■ **Aim of the task**: From the records that follow, copy every line in which "scroll" appears.

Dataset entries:
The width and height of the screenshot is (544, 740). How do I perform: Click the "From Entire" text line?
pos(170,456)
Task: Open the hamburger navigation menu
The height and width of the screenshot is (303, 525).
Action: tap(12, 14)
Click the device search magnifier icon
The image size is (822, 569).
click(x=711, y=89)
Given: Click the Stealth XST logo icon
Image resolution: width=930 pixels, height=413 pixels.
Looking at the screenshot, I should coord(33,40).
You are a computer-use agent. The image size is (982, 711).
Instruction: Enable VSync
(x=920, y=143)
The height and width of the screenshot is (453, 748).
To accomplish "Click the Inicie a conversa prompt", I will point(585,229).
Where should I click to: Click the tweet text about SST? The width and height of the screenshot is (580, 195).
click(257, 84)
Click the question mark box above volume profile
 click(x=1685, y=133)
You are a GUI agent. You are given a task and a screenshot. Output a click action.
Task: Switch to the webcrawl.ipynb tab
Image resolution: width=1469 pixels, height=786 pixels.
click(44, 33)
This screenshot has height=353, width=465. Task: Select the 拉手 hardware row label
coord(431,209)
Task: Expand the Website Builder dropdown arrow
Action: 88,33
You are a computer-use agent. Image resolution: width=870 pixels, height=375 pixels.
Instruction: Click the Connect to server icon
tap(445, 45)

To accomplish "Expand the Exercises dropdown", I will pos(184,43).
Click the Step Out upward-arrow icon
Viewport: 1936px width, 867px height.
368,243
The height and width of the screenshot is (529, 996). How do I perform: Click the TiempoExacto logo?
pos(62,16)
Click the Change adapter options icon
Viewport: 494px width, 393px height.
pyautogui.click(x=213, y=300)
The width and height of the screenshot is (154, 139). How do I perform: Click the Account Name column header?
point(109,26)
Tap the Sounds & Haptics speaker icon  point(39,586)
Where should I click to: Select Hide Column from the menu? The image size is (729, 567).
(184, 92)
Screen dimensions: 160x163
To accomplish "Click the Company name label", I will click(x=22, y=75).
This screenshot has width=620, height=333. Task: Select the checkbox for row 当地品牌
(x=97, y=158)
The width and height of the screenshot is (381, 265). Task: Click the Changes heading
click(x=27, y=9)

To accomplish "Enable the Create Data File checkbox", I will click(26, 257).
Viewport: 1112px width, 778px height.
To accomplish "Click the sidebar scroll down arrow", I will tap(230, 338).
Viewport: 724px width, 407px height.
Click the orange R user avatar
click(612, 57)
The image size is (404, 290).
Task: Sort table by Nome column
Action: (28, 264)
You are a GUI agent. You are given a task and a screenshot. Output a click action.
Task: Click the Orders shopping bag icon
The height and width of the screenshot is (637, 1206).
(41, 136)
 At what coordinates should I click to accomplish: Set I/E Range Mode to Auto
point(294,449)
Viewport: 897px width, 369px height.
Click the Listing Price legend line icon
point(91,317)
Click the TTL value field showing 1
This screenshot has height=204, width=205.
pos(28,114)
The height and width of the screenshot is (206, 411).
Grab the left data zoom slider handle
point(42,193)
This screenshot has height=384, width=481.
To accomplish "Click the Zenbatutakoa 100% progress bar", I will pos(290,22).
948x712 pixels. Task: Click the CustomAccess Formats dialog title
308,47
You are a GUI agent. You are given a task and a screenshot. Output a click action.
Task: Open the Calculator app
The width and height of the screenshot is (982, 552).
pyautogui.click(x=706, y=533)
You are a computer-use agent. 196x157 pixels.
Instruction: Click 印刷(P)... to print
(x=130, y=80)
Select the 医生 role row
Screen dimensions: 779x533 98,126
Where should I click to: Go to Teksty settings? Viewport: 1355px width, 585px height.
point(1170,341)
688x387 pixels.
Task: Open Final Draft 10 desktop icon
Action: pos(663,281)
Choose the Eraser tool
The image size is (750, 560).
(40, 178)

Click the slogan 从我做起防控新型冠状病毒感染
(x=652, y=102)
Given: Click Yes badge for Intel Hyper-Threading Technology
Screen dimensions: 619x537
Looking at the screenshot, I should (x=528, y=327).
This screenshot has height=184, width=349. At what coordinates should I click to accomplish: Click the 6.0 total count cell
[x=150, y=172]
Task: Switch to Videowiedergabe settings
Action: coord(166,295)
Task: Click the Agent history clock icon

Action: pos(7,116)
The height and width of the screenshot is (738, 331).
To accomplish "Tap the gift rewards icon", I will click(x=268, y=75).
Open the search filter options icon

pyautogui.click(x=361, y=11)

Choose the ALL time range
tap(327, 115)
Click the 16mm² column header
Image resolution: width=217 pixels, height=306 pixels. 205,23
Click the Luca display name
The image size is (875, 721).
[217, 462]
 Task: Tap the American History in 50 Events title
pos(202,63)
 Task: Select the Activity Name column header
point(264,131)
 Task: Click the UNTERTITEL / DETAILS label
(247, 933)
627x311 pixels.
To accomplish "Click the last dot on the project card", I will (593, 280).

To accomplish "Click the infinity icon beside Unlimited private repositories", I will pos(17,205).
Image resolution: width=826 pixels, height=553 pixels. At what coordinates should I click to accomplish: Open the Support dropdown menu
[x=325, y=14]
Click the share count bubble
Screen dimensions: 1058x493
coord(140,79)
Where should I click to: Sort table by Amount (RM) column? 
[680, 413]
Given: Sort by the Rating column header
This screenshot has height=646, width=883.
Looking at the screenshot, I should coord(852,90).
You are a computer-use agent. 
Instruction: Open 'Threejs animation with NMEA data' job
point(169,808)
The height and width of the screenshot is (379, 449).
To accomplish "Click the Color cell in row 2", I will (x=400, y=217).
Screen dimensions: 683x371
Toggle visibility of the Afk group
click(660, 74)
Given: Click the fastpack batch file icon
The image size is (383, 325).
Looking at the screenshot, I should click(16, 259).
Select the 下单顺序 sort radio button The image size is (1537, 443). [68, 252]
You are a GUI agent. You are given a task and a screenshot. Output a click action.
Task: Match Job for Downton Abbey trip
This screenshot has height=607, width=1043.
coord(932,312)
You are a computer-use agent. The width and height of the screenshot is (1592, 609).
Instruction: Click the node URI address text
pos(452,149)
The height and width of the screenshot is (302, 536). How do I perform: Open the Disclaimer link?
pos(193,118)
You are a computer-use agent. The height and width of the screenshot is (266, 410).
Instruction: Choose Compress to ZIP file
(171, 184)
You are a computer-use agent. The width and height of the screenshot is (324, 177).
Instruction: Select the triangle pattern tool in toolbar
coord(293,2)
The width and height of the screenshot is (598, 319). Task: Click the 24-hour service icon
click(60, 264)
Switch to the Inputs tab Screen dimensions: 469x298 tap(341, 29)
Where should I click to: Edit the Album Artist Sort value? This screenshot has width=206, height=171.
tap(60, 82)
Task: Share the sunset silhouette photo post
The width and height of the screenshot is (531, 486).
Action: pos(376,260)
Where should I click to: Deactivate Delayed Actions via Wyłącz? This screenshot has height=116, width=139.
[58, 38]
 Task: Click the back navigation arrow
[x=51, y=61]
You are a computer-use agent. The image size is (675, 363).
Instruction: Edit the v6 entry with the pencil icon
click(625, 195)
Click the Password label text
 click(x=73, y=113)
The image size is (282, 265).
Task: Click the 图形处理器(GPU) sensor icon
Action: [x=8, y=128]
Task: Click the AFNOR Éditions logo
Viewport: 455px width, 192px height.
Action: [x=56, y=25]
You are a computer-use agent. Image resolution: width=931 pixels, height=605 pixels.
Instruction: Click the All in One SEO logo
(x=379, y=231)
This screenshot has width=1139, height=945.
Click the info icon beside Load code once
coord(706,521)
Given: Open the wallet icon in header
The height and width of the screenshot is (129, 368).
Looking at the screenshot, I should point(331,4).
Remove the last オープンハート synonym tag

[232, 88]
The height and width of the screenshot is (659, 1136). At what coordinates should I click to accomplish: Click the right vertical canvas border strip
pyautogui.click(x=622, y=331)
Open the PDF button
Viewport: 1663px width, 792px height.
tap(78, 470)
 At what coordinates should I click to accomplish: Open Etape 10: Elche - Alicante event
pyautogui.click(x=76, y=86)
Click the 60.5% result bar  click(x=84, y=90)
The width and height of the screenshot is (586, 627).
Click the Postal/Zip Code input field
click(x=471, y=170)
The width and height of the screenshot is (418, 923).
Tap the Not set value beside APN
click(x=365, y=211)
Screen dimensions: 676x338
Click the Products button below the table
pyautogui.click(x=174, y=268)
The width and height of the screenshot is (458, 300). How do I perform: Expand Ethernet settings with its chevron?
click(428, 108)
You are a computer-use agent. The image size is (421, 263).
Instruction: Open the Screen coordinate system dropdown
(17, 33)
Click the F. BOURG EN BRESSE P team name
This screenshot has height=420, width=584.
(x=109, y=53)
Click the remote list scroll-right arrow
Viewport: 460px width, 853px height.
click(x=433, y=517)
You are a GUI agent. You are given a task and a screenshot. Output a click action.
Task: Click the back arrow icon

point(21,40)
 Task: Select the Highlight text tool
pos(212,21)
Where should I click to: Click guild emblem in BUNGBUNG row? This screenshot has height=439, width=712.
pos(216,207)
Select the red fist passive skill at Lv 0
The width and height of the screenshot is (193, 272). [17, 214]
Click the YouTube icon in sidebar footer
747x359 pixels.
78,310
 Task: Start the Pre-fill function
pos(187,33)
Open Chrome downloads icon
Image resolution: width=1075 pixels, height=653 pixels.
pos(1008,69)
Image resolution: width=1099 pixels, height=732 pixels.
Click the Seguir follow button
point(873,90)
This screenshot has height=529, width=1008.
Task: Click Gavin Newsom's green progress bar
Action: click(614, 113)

■ **Answer for the task**:
To accomplish "Click the sidebar scroll down arrow", I will tap(230, 338).
Click the remote list scroll-right arrow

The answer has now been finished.